EVERGRANDE, a Chinese property firm, is a big spender. It was until recently the country’s most indebted developer. It also owns a football club with one of the highest payrolls in China. It has extended its largesse to a new field: economics. Having founded an economic-research institute, Evergrande last month poached Ren Zeping, a star analyst with a big brokerage, to serve as its first chief economist. His annual salary of 15m yuan ($2.3m) is, based on available information, the highest ever for an economist in China. Not bad for a country where forecasting the official growth figures accurately has for years required little more research than reading the official growth targets.
Yet Evergrande is not alone in splashing cash in China, whether in property, football or, lately, economics. Competition for the best—or, rather, best-known—economists is fierce. The past half year alone has resembled a frenzied transfer window for their services. Besides Mr Ren, half a dozen other senior economists have jumped ship, mostly between brokerages.
Salaries for economists are rarely disclosed, but, judging from the few that have been reported, it is fair to assume that they are not struggling to make ends meet. Li Xunlei had been earning 9.9m yuan a year at Haitong Securities before moving to a rival late last year. Chief economists at China’s top brokerages tend to have salaries in the 6m-8m yuan range and pay is climbing every year, according to a blog on the website of Caijing, a respected financial magazine.
The most basic of economics explains why. China has a supply of just a hundred or so economists with long records of crunching numbers, interpreting policy, cultivating contacts and speaking to investors. And with brokerages and asset managers investing heavily in their staff as they professionalise, demand for their services is strong.

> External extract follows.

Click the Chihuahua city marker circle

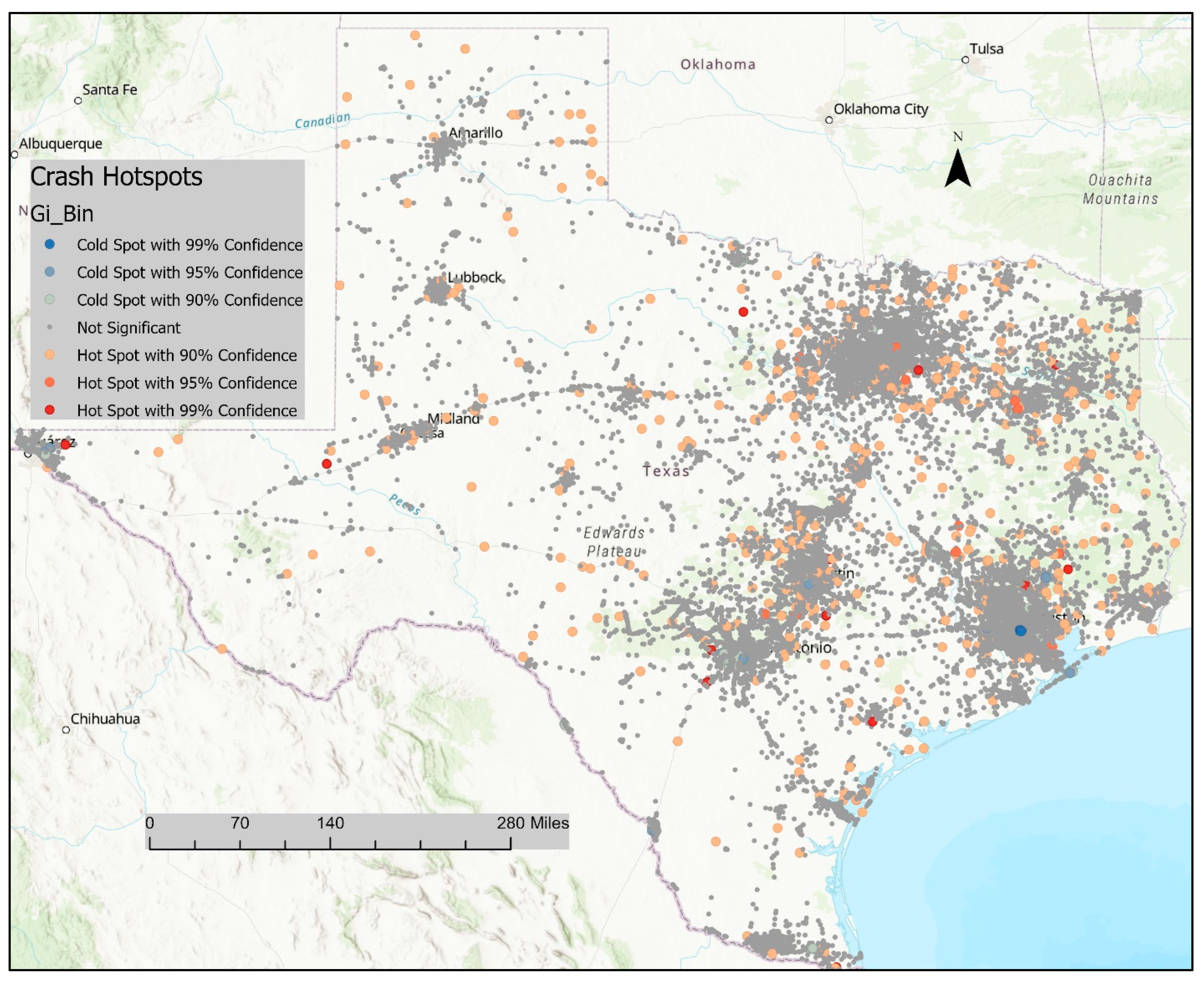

A supply response will, in time, slow the salary gains. A flood of talented graduates in the dismal science means that wages of junior analysts are much more subdued. But their prospects should still be bright— if they can master the art of the aphorism. One of Mr Ren’s recent quips was about China’s slowing growth as the economy matures: “the new 5% will be better than the old 8%”. For him and his rarefied peers, that is most certainly true.